# Modular VLIW processor based on FPGA for real-time image processing

## VINCENT BROST, DEBYO SAPTONO, CHARLES MEUNIER, FAN YANG, DOMINIQUE GINHAC

LE2I-CNRS 5158 Laboratory, University of Burgundy, 21078 Dijon France

#### vincent.brost@free.fr, debyo.saptono@u-bourgogne.fr, charles.meunier@iut-dijon.u-bourgogne.fr, fanyang@u-bourgogne.fr

Résumé - Nous proposons dans cet article un outil de prototypage rapide des applications de traitement d'images sur des systèmes embarqués à base de FPGA. Le parallélisme intrinsèque au niveau des instructions a été automatiquement extrait à partir du code du source C (ou C++). Le modèle VHDL d'un processeur VLIW (Very Long Instruction Word) est généré et synthétisé pour le composant de type FPGA. L'objectif est de garder la souplesse de la programmation classique des processeurs et en même temps, de profiter des hautes performances du FPGA pour des applications en temps réel. En particulier, nous réalisons un modèle VHDL de processeur VLIW avec un jeu d'instructions variable et ciblé pour une application donnée. Ceci permet de réaliser le prototypage rapide sur le FPGA d'une manière optimale. L'approche a été testée et validée avec un ensemble d'algorithmes de traitement d'images basiques couramment utilisés, à l'aide d'un FPGA Virtex-6. Elle présente de multiples avantages : flexibilité, modularité, performance et réutilisation.

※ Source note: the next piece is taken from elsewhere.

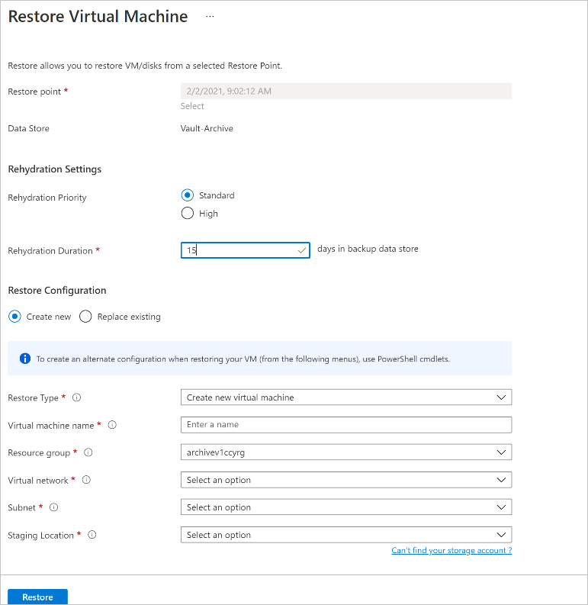This screenshot has height=605, width=588.
Task: Expand the Subnet dropdown
Action: pyautogui.click(x=345, y=507)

Abstract - This paper describes research result about enabling the VLIW processor model for real-time processing applications by exploiting FPGA technology. Our goals are to keep the flexibility of processors in order to shorten the development cycle, and to use the powerful FPGA resources in order to increase real-time performance. We present a modular VLIW VHDL processor model with a variable instruction set and a customizable architecture which allow exploiting intrinsic parallelism of a target application using advanced compiler technology and implementing it in an optimal manner on FPGA. Some common algorithms of image processing were tested and validated on an FPGA Virtex-6 based board using the proposed development cycle. Our approach applies some criteria for co-design tools: flexibility, modularity, performance, and reusability.

# 1 Introduction

Electronic embedded systems have an important role in real-time signal and image processing applications such as process control, telecommunication, satellites, and nowadays. Systems-on-Chip (SoCs) have become omnipresent because of the advances in design technology that make it possible to build complete systems containing different types of components on the same chip [1]. In this context, the FPGA, with its reconfigurability and easy integration capacity becomes a key solution for rapid prototyping of embedded systems, because using this electronic component, we are able to quickly create a rapid and fully functional prototype that can emulate and verify solutions, or even be embedded into the final system.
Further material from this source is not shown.